Si le sommet du Commonwealth de Perth, qui s’est achevé hier, laisse un arrière-goût amer en matière de respect des Droits de l’Homme et de démocratie, par contre des pays de l’océan Indien, en particulier Maurice et les Seychelles, en tirent une satisfaction légitime. En effet, le Commonwealth Heads of Government Meeting (CHOGM 2011) a octroyé une plus grande visibilité à la lutte anti-piraterie au large des côtes de la Somalie et dans l’océan Indien en général. Que ce soit au sein de la délégation de Maurice, dirigée par le Premier ministre Navin Ramgoolam, ou celle des Seychelles, menée par le président James Michel, les retombées de l’Indian Ocean Piracy Forum sont considérées comme de véritables acquis.
Dès la fin des délibérations de vendredi de cette réunion sur le grave problème de la piraterie dans l’océan Indien, coprésidée par l’Union européenne et l’Australie, Maurice a tiré satisfaction dans la mesure où le plan d’action de Maurice d’octobre 2010 a été plébiscité. Cette satisfaction est partagée par les Seychelles et le président Michel l’a clairement fait comprendre en dressant le bilan de ce sommet.
James Michel s’est félicité du travail accompli jusqu’ici malgré l’absence de ressources d’envergure mais avec une coopération étroite des pays de la région, dont Maurice. « We salute the efforts of our partners : Mauritius, Kenya, Tanzania, the Maldives and Mozambique. We also thank the government of India for its proactive role in helping our Coast Guard and training our military for appropriate response to piracy at sea », s’est-il appesanti.
« We have succeeded in getting the world community to realize that this is not a localized problem, but it is an international problem that requires an international response… I have warned in the past that the problem is piracy today, but tomorrow it is terrorism, and this is indeed what we are seeing develop, as we have seen in Kenya most recently », a déclaré le president Seychellois.

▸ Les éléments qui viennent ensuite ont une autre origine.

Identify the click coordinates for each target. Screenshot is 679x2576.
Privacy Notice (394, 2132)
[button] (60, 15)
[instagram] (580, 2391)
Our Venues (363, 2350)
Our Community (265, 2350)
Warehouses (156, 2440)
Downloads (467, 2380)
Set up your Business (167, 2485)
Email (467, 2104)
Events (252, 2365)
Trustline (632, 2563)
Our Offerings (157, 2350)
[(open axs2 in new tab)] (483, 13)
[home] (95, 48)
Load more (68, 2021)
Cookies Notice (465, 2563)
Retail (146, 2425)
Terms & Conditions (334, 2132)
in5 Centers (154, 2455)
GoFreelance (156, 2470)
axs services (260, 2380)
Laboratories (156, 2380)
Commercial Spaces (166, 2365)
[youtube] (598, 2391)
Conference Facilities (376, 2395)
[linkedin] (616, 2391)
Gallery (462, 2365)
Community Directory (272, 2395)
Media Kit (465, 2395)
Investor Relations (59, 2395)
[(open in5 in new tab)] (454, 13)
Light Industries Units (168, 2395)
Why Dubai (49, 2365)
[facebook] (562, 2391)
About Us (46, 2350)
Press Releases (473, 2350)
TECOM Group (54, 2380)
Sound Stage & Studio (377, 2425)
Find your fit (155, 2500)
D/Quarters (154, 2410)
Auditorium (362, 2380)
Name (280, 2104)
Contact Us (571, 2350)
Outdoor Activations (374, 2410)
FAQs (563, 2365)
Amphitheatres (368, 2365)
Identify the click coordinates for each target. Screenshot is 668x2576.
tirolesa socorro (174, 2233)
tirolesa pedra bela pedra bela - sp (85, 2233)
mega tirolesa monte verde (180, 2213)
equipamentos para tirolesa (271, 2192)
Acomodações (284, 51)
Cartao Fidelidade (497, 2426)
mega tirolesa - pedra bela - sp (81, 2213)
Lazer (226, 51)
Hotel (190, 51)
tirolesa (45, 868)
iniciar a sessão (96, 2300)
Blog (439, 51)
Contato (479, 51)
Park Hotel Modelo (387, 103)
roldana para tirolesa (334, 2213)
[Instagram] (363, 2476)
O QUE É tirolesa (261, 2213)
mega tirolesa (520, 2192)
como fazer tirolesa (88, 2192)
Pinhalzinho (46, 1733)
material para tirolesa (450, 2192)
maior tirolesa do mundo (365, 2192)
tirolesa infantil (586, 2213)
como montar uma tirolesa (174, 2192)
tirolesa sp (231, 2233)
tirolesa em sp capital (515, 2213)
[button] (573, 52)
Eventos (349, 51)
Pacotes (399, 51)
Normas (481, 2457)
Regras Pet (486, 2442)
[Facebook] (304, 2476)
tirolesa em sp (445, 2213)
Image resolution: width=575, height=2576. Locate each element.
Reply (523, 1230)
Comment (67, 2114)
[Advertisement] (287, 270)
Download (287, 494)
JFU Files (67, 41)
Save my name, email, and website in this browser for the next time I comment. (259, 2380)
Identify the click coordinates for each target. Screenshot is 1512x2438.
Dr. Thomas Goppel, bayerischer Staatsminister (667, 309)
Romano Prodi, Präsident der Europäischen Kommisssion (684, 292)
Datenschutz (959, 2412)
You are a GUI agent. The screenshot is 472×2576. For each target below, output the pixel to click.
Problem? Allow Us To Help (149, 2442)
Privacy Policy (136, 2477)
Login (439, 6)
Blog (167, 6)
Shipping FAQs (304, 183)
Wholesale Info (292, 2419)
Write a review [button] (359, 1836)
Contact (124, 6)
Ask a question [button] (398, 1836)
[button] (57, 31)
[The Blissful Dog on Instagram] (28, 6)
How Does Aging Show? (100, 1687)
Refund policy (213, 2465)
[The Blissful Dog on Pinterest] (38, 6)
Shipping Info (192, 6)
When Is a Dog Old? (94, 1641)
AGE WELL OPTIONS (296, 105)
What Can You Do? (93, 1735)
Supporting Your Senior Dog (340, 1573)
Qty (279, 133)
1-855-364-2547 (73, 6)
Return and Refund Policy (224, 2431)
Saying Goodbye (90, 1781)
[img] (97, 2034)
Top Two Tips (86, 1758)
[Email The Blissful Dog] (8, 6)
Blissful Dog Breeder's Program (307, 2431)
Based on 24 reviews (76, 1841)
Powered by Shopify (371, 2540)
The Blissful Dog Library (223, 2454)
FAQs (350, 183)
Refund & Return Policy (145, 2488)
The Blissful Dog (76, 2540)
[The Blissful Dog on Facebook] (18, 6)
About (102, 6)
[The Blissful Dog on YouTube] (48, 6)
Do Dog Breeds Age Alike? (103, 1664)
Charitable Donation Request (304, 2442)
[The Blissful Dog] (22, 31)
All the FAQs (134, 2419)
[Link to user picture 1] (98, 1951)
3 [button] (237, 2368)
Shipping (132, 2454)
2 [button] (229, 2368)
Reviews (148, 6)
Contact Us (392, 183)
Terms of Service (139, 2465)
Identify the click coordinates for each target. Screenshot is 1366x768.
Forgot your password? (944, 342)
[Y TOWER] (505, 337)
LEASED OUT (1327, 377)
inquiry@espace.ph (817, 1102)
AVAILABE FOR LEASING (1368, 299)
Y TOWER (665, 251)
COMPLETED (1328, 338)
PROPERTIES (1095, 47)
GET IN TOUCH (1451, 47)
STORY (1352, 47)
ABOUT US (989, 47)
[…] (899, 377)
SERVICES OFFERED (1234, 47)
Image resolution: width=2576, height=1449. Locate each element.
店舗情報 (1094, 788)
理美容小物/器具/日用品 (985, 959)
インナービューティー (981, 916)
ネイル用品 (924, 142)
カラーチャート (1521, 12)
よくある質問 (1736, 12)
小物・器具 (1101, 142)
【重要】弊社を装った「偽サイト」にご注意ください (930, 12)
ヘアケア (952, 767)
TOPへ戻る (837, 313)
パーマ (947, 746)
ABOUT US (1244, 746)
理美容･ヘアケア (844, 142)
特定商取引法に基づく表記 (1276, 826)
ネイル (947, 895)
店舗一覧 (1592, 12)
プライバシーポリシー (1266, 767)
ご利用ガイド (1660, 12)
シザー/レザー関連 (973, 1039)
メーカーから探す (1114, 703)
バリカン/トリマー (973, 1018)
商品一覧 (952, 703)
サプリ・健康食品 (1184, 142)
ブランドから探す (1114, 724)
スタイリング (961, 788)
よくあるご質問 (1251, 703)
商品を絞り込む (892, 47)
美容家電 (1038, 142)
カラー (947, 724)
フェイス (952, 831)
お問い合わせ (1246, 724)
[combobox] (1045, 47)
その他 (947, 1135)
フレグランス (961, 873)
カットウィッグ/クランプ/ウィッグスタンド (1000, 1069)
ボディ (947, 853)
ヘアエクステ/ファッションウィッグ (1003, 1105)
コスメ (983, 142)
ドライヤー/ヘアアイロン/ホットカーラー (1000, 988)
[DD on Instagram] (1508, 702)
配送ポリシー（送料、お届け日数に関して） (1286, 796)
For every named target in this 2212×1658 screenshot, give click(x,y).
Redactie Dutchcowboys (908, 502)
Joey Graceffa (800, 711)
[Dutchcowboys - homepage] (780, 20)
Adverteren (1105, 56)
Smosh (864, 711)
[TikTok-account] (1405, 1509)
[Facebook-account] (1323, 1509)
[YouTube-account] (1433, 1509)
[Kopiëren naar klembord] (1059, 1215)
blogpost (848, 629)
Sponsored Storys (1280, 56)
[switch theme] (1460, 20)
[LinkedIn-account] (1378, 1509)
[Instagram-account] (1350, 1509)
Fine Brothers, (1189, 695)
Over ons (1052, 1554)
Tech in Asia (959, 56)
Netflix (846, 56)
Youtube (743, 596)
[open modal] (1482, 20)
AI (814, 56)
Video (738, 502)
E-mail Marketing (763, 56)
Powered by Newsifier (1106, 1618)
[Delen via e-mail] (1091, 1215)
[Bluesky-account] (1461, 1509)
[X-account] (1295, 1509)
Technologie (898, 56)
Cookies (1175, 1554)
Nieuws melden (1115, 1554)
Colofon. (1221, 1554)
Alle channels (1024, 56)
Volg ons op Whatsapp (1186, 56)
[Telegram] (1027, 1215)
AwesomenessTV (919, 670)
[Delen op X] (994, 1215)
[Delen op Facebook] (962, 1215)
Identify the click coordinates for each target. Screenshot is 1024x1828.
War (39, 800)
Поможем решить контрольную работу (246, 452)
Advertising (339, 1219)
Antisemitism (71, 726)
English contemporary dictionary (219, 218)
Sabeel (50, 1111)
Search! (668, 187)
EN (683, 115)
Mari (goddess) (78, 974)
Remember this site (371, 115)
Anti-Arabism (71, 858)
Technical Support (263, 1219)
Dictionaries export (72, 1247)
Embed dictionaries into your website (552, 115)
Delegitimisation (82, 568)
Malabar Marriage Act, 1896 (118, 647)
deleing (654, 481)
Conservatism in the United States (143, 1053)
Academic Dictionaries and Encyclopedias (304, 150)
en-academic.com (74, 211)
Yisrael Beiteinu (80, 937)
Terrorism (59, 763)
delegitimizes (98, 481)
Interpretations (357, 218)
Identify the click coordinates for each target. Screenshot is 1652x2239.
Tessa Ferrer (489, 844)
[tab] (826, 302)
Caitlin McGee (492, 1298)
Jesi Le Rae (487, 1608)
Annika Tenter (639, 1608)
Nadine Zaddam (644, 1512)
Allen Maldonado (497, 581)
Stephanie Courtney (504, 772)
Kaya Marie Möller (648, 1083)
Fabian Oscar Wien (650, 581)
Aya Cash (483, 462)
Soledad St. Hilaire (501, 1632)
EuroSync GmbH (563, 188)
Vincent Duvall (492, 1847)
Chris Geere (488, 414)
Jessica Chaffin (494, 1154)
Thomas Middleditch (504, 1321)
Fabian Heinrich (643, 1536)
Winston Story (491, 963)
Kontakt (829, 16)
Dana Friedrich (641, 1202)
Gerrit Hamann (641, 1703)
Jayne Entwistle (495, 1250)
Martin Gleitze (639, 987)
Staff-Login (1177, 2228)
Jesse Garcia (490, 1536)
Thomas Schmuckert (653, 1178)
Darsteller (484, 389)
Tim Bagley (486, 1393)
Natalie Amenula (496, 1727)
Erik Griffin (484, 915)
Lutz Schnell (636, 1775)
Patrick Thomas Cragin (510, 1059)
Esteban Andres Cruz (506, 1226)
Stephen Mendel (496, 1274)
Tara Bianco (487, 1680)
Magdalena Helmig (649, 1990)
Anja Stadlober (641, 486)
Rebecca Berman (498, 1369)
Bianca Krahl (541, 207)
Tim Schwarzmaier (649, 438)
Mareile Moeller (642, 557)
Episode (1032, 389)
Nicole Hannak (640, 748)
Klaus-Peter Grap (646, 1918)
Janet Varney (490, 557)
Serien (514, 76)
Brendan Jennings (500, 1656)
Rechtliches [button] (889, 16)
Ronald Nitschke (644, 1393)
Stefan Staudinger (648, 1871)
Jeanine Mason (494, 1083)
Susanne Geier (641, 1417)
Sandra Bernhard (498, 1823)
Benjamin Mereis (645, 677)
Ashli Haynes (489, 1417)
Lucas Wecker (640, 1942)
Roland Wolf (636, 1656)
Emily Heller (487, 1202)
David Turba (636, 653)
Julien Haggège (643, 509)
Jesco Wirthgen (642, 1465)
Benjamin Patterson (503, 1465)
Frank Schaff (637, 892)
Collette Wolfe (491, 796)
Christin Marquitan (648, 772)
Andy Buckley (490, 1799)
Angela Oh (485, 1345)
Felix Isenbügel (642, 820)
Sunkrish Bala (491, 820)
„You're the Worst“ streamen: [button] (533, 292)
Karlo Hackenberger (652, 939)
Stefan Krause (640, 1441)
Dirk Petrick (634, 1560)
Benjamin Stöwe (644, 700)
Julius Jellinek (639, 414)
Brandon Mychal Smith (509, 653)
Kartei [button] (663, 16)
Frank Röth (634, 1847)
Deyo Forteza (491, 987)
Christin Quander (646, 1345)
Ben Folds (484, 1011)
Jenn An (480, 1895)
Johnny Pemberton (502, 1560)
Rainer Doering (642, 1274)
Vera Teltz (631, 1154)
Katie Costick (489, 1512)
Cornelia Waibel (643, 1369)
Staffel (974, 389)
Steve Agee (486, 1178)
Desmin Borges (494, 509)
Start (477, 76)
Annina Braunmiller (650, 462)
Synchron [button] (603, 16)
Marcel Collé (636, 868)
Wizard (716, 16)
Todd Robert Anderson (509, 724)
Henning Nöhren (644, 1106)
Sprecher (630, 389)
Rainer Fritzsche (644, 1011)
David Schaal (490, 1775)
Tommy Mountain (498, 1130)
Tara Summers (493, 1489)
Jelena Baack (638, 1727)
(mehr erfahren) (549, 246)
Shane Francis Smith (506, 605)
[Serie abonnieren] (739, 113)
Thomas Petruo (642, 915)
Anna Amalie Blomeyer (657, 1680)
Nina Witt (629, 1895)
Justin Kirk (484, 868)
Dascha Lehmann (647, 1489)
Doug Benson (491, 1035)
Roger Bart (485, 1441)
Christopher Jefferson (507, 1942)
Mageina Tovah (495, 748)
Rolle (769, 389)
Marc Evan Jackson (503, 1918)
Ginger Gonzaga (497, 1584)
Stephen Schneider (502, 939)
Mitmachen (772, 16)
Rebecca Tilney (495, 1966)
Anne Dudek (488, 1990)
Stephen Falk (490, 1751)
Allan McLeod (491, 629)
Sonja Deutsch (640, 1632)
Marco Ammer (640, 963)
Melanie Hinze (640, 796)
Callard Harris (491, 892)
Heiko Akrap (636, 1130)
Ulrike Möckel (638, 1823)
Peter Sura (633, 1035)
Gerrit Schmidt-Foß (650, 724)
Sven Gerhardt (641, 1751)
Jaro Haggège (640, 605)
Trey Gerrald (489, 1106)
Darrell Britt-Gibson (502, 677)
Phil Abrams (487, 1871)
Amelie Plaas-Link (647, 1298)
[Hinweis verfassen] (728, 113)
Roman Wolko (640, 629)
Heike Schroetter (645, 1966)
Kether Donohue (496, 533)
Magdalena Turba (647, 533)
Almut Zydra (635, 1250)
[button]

Poursuivant son analyse de la situation dans l’océan Indien, avec la prochaine conférence internationale contre la piraterie à Perth en 2012, le président Michel met l’accent sur l’importance de la coopération dans ce domaine. « It is important that the participants agreed that regional ownership and burden sharing is essential to this combat, and also that the countries of the region share a common legal heritage that presents opportunities for Commonwealth, as well as other organizations, to deliver legal assistances and support to criminal justice systems. The coast States of the Indian Ocean need more support — both in terms of maritime assets, in terms of prisons, and in terms of legislative and human resource capacity building. These coastal States are in the majority Commonwealth States », a-t-il plaidé.
Les premières indications sont que le nouvel awareness contre la piraterie maritime sur le plan international commencent à se faire sentir. Ainsi, lors d’une interview à la BBC hier pour marquer la clôture du sommet de Perth, le Premier ministre britannique David Cameron a annoncé que Londres apportera son soutien en termes financier et logistique à Maurice et aux Seychelles dans la lutte anti-piraterie. Il a confirmé l’intention du gouvernement britannique d’autoriser la présence de gardes armées à bord des cargos battant pavillon britannique et croisant dans l’océan Indien.
Sur le plan bilatéral, des échanges de nature informelle se sont déroulés entre Maurice et d’autres pays, dont le Sri Lanka, la Grande-Bretagne et les Seychelles. Avec ce dernier pays, le principal sujet à l’agenda a été la gestion de l’extension du plateau continental, avalisée cette année. Les deux délégations ont passé en revue les progrès accomplis dans ce domaine et la marche à suivre pour traduire dans la réalité ce partenariat.
L’une des principales étapes subséquentes concerne la signature de l’accord formel sur l’extension du plateau continental. La date de cette cérémonie, qui se déroulera à Maurice, attend d’être agréée entre les deux pays même si Maurice a proposé la fin de cette année à cet effet. Des annonces officielles simultanées devront être faites prochainement à Mahé et à Port-Louis.